Miss Neal returned to her career and received an Academy Award, earned distinguished television roles, and garnered three Emmy nominations. More recently, she has been seen on television in the Emmy-winning Hallmark Hall of Fame’s production of Caroline, and in guest appearances on several series programs, on Disney Cable, and in made-for-television movies.
In 1999, Miss Neal was featured as the title character in Robert Altman’s Cookie Fortune, a role which has received rave reviews and international acclaim.It was a warm welcome return after a decade-long absence from film.
Today, Miss Neal continues her acting career, travels and lectures extensively.

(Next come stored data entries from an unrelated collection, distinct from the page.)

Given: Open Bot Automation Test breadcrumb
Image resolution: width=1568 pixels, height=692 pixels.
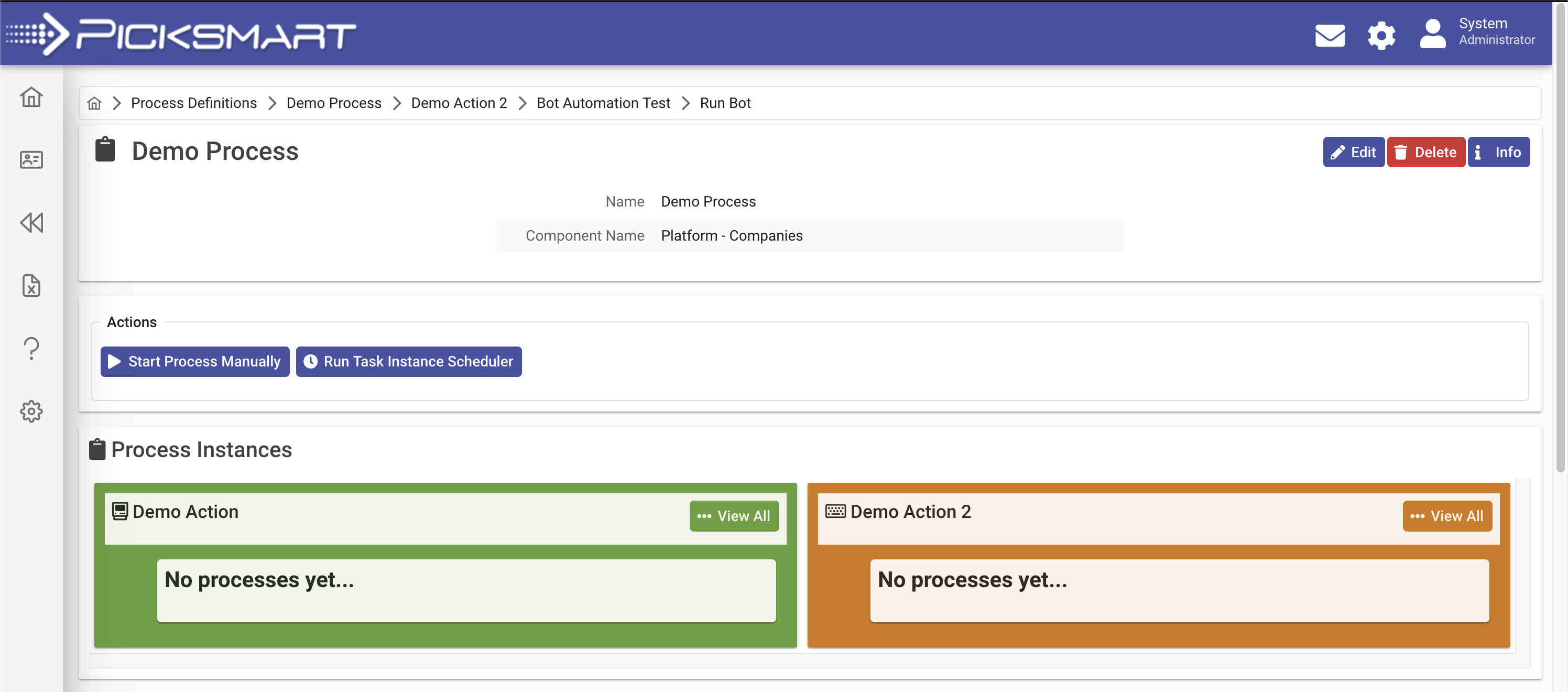Looking at the screenshot, I should [x=603, y=103].
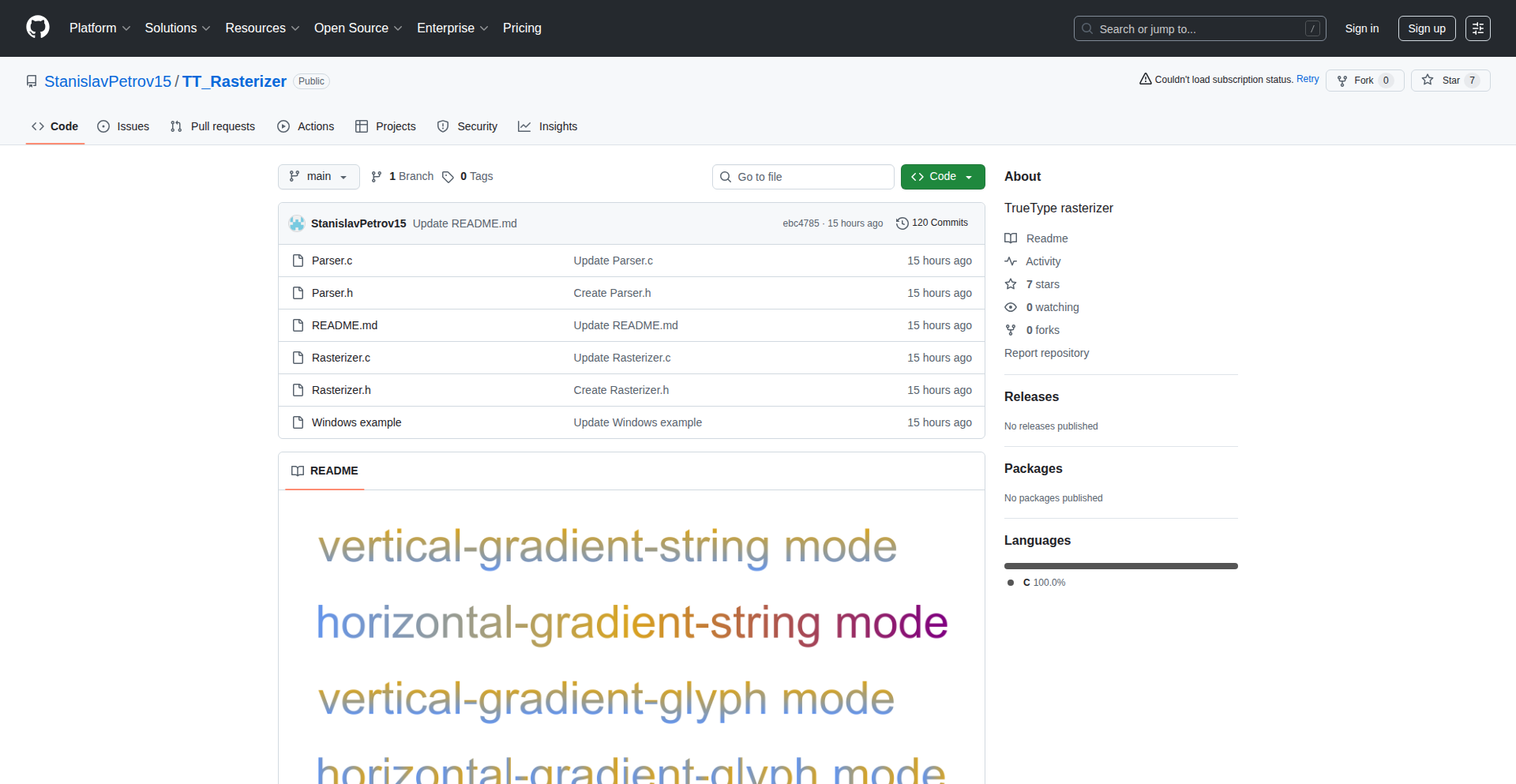This screenshot has width=1516, height=784.
Task: Open the Insights tab
Action: pyautogui.click(x=547, y=126)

She is a regular participant in the Theatre Guild’s Theatre-At-Sea programs and has recently appeared on stage in a production of A.R. Gurney’s play, Love Letters.
JAMES STILL
Awarded the Kentucky Star for Literature
James Alexander Still, Jr, born in 1906 in Alabama, educated in Tennessee
and Illinois but, at heart, from Hindman, Kentucky where he went in 1931 to
help with a summer camp for children. The following year, he became librarian
for the Hindman Settlement School. He spent one day a week delivering
books on foot to schools in remote hollows. Students called him the “book
boy.” Later he supervised the bookmobile program, often serving
as driver. [On a side note, Mr. Still did not own a car until he was
50.]
It was in Hindman that he began his long writing career, publishing his first book, a volume of poems, in 1937. In 1939 his friend Jethro Amburgey, a famous dulcimer maker, deeded Still his family’s log house (built in 1836) for as long as he lived. Hindman Settlement School and that two-story log house in Knott County became synonymous with the man, the personality, and the writer – James Still.
Mr. Still’s novel of mountain folk life, River of Earth, published in 1940, was called a “work of art” by Time magazine and is considered a classic – unquestionably his most enduring work of prose.

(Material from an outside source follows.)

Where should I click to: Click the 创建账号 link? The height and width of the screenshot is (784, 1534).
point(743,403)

Kentucky appreciated James Still, appointing him poet laureate in 1995 and 1996. During the last ten years of his life, people across the state listened to him read his works with his musician friend Randy Wilson, and heard him tell stories or give talks; some even visited with Mr. Still on his birthday at his house on Dead Mare Branch in Knott County.
All of his writing is set in Kentucky and grew out of his experiences here.
The last stanza of his well-known poem “Heritage” reveals the strength of his connection to his place:
Being of these hills, being one with the fox
Stealing into the shadow, one with the new-born foal,
The lumbering ox drawing green beech logs to mill,
One with the destined feet of man climbing and descending,
And one with death rising to bloom again, I cannot go.
Being of these hills I cannot pass beyond.
James Still died in Hazard, Kentucky on April 28, 2001 and is buried at Hindman Settlement School. He is survived by the family of Teresa Reynolds, by Mike Mullins and Hindman Settlement School, by the many folks that knew and loved him, and by all future generations that read his writing.